What to work on → Using the records provided below, locate and copy each line that contains the word "Krzysztof".

[Start of section]

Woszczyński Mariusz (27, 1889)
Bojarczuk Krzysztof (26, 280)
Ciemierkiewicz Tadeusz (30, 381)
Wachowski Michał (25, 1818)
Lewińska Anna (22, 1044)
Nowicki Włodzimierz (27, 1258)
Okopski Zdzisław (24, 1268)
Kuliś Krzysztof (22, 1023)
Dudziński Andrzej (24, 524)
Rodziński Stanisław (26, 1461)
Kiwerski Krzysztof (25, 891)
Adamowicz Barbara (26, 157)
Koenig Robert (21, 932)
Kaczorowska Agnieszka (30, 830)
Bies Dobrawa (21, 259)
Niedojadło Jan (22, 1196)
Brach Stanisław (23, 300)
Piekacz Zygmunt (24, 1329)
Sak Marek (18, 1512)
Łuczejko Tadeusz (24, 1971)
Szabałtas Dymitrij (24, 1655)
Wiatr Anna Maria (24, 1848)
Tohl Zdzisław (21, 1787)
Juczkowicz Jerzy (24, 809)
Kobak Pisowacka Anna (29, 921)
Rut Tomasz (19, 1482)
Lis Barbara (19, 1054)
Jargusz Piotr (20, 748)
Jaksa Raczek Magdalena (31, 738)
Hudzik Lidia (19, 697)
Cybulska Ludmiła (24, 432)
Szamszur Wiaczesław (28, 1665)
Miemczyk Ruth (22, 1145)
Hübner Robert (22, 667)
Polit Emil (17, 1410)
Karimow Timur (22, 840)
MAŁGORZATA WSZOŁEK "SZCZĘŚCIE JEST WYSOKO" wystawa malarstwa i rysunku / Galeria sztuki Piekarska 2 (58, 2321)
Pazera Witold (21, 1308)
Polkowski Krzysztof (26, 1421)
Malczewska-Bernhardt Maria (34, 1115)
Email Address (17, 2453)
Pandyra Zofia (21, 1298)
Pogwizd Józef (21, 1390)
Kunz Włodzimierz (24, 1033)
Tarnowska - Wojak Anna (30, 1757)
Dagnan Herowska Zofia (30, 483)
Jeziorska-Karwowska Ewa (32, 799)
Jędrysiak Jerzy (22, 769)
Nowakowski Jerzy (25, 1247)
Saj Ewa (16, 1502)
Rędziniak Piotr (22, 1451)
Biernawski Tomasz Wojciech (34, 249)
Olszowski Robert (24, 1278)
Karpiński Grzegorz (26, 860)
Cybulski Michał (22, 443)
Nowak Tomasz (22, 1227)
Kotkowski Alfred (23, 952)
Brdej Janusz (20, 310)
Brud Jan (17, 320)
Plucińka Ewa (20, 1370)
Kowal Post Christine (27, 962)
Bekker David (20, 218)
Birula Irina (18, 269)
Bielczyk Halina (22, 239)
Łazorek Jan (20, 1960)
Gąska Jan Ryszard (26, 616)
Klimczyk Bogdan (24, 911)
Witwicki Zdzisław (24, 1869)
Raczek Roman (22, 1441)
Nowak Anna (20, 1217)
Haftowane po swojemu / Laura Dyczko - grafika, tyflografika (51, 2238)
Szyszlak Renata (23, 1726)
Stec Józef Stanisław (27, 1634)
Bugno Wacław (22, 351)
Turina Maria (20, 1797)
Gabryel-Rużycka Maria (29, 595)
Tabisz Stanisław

[End of section]

Answer below →
Bojarczuk Krzysztof (26, 280)
Kuliś Krzysztof (22, 1023)
Kiwerski Krzysztof (25, 891)
Polkowski Krzysztof (26, 1421)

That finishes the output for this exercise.